Supplied text:
[start]

Black eyed pea soup with kale is hearty, and perfect for chilly weather!
If you are a regular reader of Mia Kouppa, you may already be aware that we have a love affair with black-eyed peas. We are actually fond of all things bean and legume, but the darling black-eyed pea holds a special place in our hearts…because it is so darn cute. Take a good look at these beans, with their perfect small shape and perfectly situated black “eye” and we’re pretty sure you will agree, they are adorable! Still, if you’re more mature than us and not that interested in appearances, we think we can convince you to love black-eyed peas anyways, because they are delicious, versatile and so, so good for you.
We first introduced this lovely legume with the traditional Greek vegan dish of black-eyed peas and spinach; this is one of our favourite meals. We then offered you the recipe for a simple and fresh black-eyed pea salad; also delicious, and so nutritious. Today, with the weather getting colder and winter drawing near, we thought it would be timely to share a recipe for a black-eyed pea soup, filled with vegetables and a kick of heat. So there you have it; with this recipe you now have the option to enjoy black-eyed peas as a meal, a salad or a soup. All that’s missing is a black-eyed pea dessert…but you can bet we’re working on it.
There are many varieties of black-eyed peas available throughout the world. The most common commercial variety is the California Black-eye, and that is what we use in this recipe. If you happen to come across another variety of black-eyed pea, give it a try. Apparently the different varieties, many of which are heirloom, come in various colours! They may also vary in their cooking time, so adjust as necessary.

[end]

Data extract:
[start]

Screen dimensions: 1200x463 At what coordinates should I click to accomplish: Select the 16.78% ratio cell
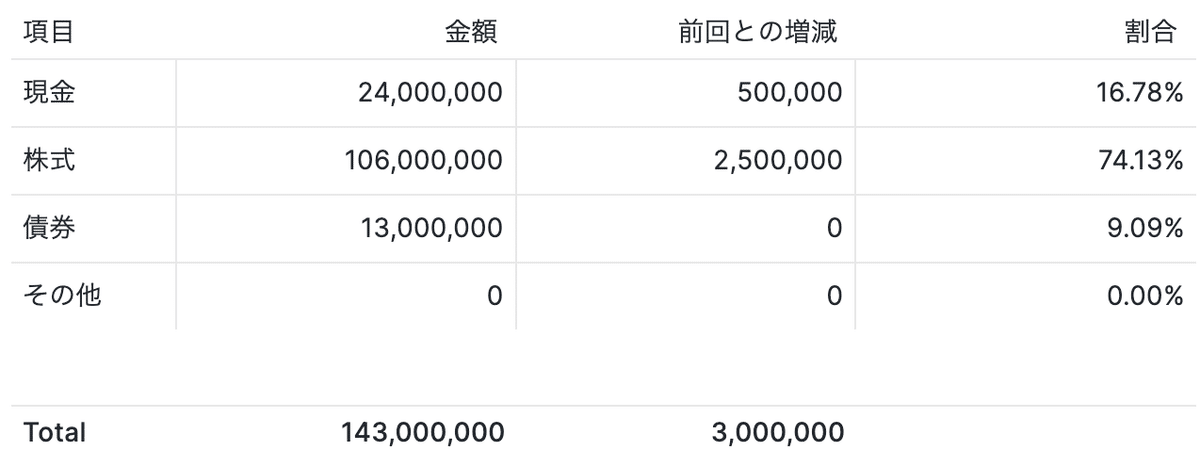tap(1140, 93)
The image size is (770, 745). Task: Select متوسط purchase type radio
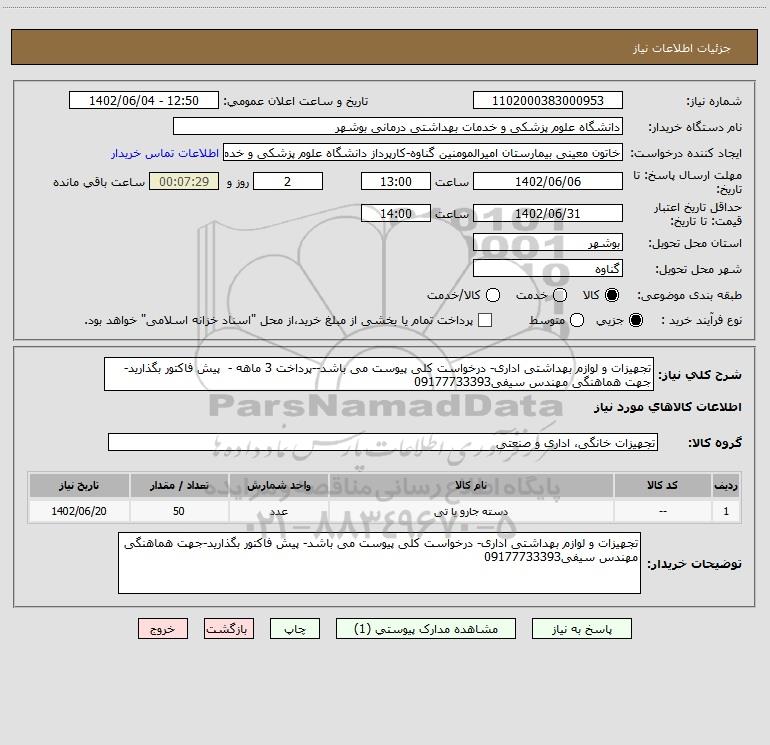(559, 320)
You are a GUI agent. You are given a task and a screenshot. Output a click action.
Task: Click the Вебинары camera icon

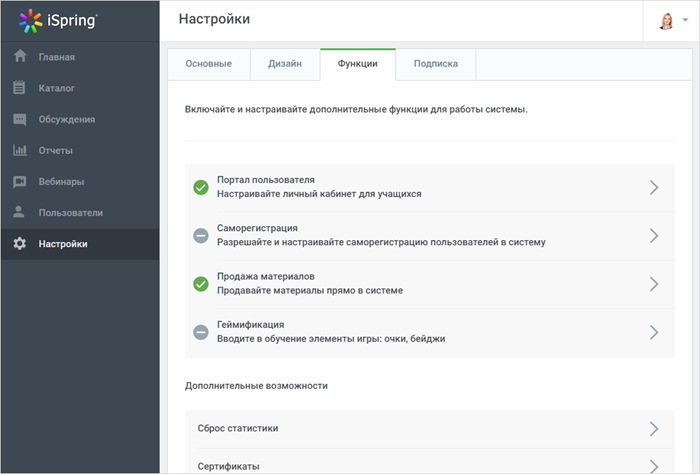(x=20, y=182)
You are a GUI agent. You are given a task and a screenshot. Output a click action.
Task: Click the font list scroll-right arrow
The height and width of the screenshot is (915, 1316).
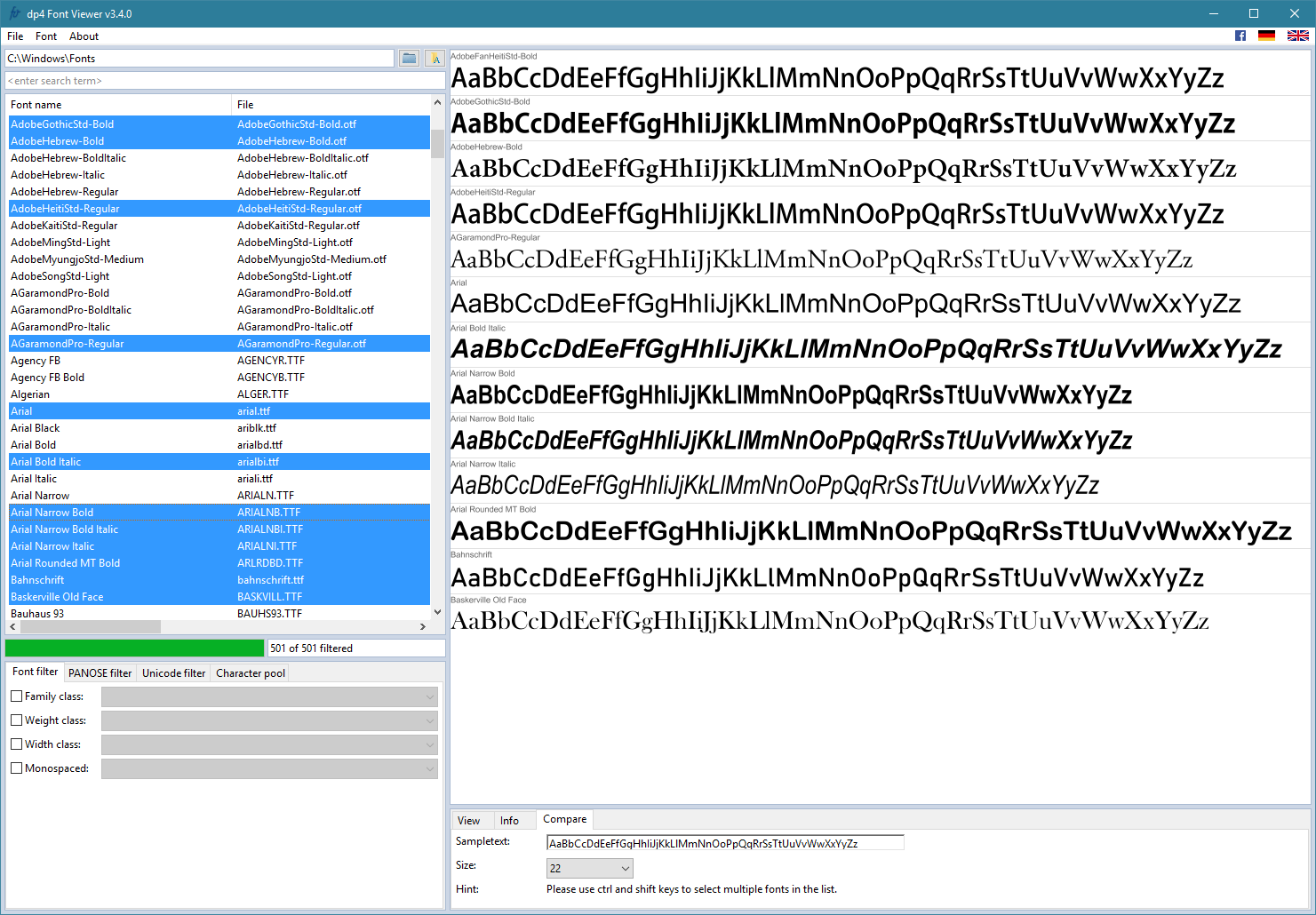(423, 626)
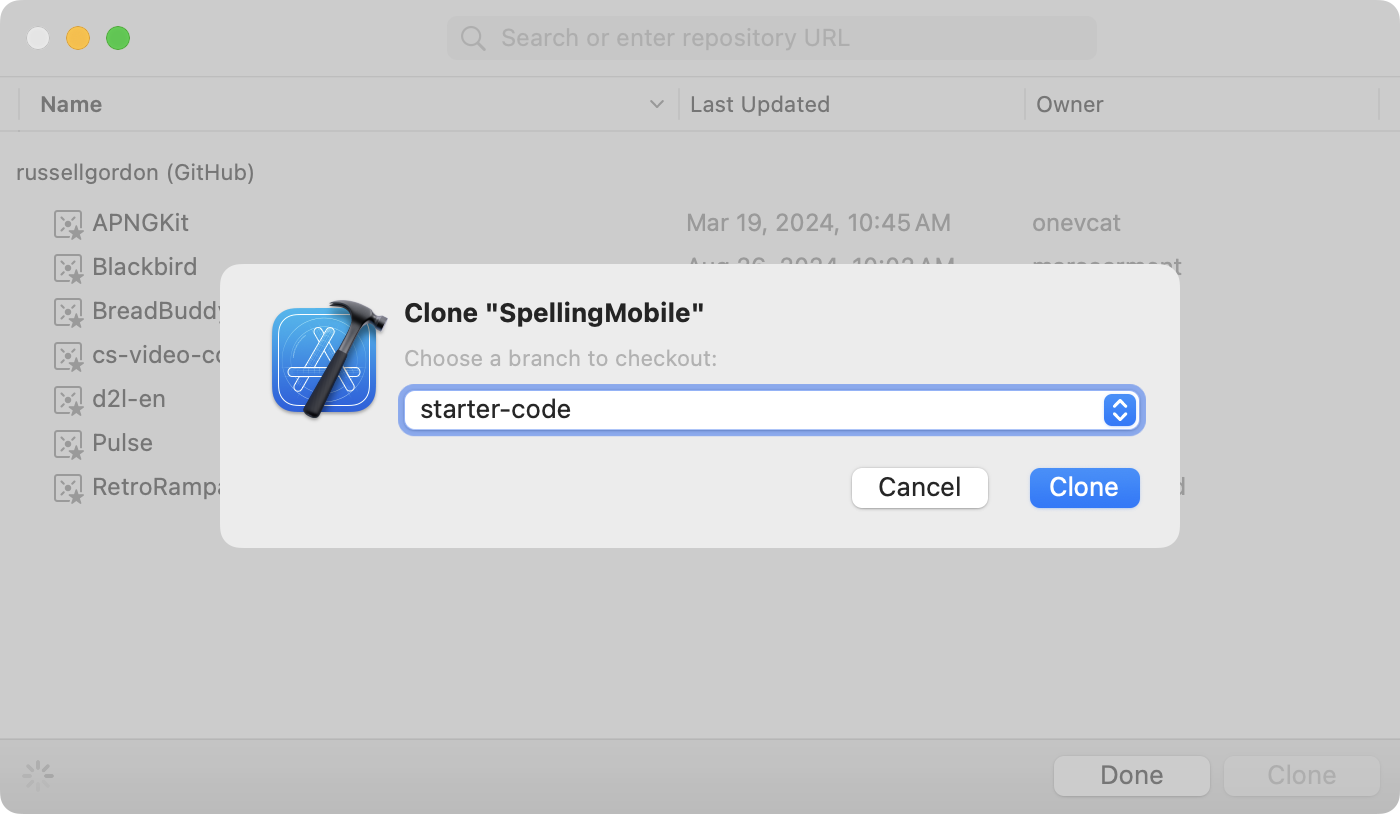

[end]

Translate the sentence "The most common commercial variety is the California Black-eye, and that is what we use in this recipe." from the black-eyed pea soup text into Spanish.

Problem solution:
La variedad comercial más común es la California Black-eye, y es la que usamos en esta receta.